Freshman, Camped Outside of AMR I, Didn’t Get the Memo

Paris Valentino ‘24 has been camped outside of AMR I for the past two weeks. The Black and Blue Jay had an exclusive interview with this interesting character that explores why the hell she came to campus.

“So why have you been camping outside of AMR I for the past 10 days?” our reporter asked Paris. 

Glamping,” she corrected (a term for glamorous camping, we’re told). “I drove all the way out here from Beverly Hills in my cherry red, holographic RV with my driver Antonio. When we finally got here, it was empty… I figured the other freshmen were off doing their orientation but I decided to skip that nonsense.

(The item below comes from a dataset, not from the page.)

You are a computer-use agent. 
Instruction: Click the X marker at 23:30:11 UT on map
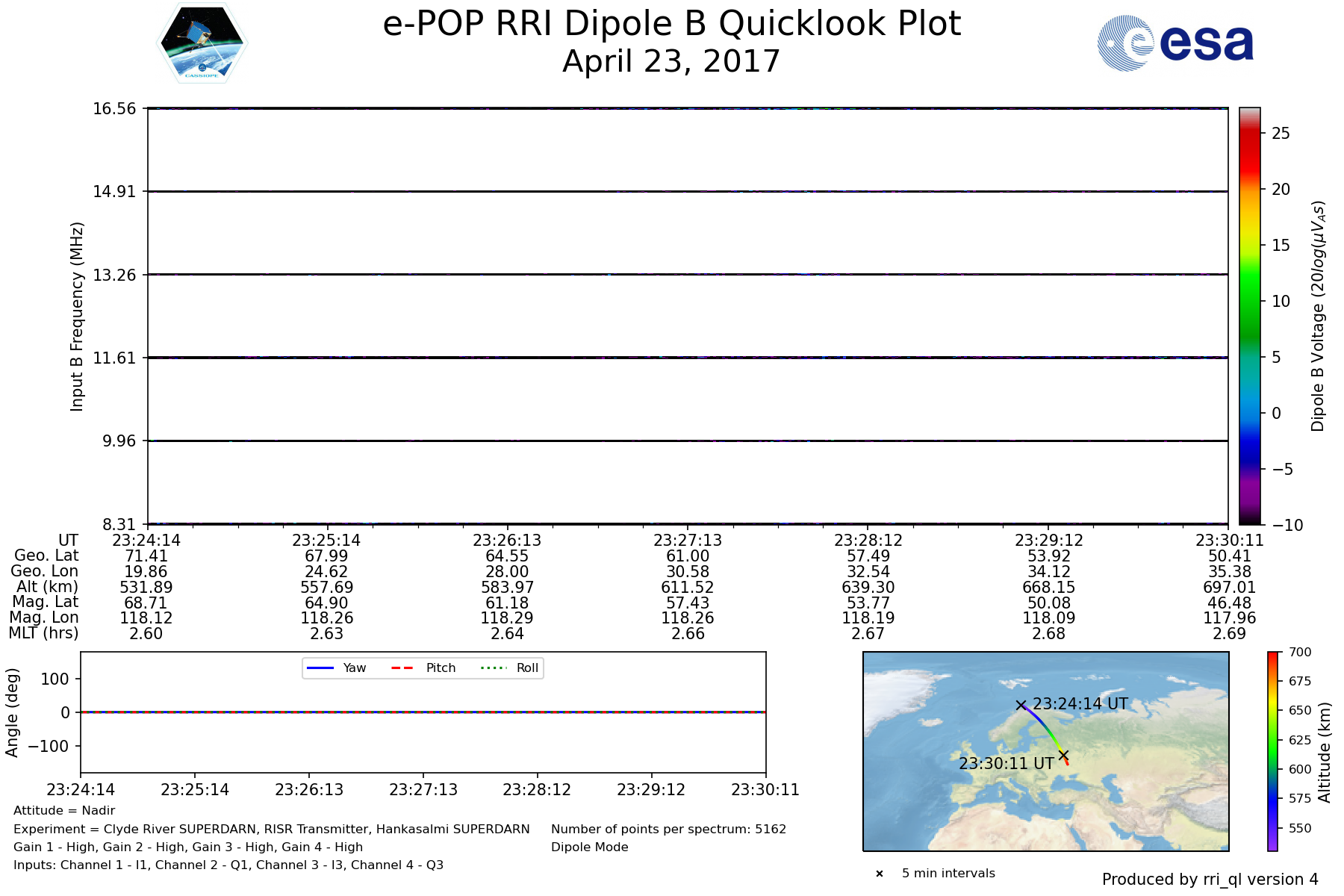(x=1063, y=756)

I’m already so oriented — I traveled the Sahara desert with no one except Antonio as my guide… and four camels… and our royal entourage.” 

“So what have you been up all this time?” our reporter asked.

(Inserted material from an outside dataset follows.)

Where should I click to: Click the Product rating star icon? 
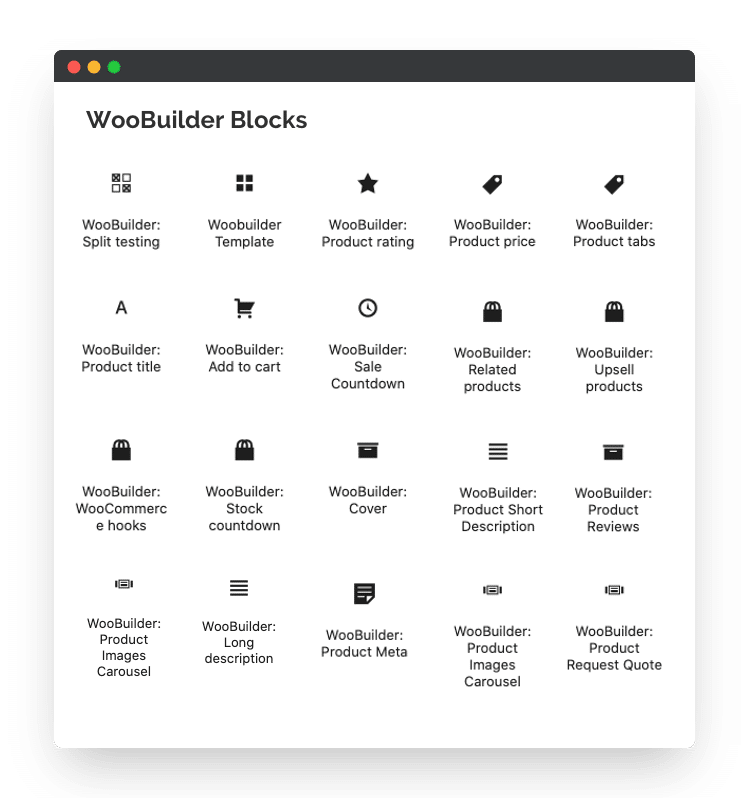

Paris flipped her silver hair. “I’ve been quite busy, even though I can’t get good internet out here for classes. There’s so much to do when you’re well-to-do. I always start my days with my 40 step Korean skincare routine and hour-long meditation. Then, I get one of Antonio’s world-famous deep tissue massages while I absorb my caviar avocado toast through an IV. By then it’s at least 1 PM and I’m ready for my daily African snail breeding and instructing Antonio on painting my latest masterpiece; can’t ruin my nails, of course.”

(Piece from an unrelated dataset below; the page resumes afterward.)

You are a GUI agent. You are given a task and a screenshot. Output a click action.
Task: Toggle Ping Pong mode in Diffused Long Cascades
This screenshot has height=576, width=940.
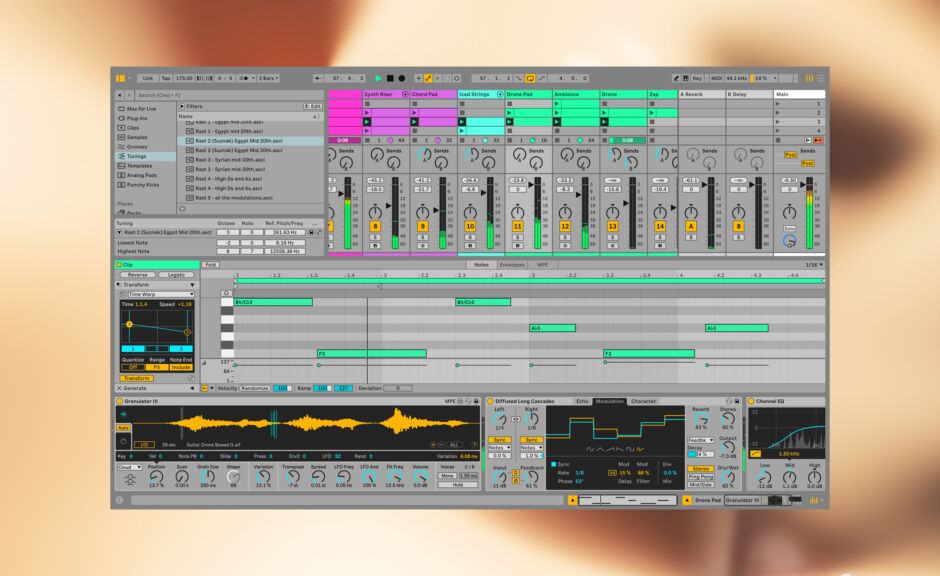tap(700, 477)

By this point, we were thoroughly confused and asked this specimen if she was aware of the viral pandemic ravaging the world.

“Oh, you mean the Tik Tok dance? Of course!” Paris started dancing incoherently as our reporter watched on in horror. 

“No, I mean the disease.. The Coronavirus, the reason everyone around here is wearing masks.” 

“Oh, you mean the new designer? I love him! He’s quite prolific; I ordered 10 masks myself, they should be arriving any day now!” Paris clapped her hands together excitedly.

“Surely you must know, there has been a global pandemic going on for the past six months! The whole world has been affected!” 

Paris narrowed her eyes. “But Antonio hasn’t informed me! And my parents have been on a year long mountain calligraphy expedition in France! How could this be?!” Antonio looked fearfully on. 

At this moment, the pile of Valentino’s Valentino heels in the corner shifted and a tall, dark man emerged. “Anthony! My love, there you are!” Paris smooched his cheek. “This is my wittle wolfie poo,” she told us. “We met at a Baltimore high society party last week. Did you know about this COMID?” 

Anthony looked tired. “Yeah, that’s what we were tested for at that party. It’s obviously a hoax created by radical peoples but it’s been all over the news for months.” 

“I don’t read the news, it’s #toxic,” Paris glared. “I thought the test was just a drug test!” She let out a single cough. 

Our reporter slowly backed away and out of the RV. He heard Anthony asking Paris, “Isn’t the pandemic why you make Antonio do everything for you? He cooks, he cleans, he gives us back rubs… he gave me… other rubs, too.” 

“No, it’s because I can’t be bothered. I have much more important things to attend to like working on my Pyramid Scheme and attending essential oil masterclasses.”  

That was the last we heard from Paris Valentino. It has been rumoured that a campus security guard finally spotted the RV and asked her to leave. Naturally, Paris refused, partially because Antonio had disappeared and she didn’t know how to drive. She was reportedly last seen entering the clock tower in a hurry.

On a completely unrelated note, we would like to congratulate newlyweds Antonio and Anthony on their happy marriage. You truly inspire us in these lonely times.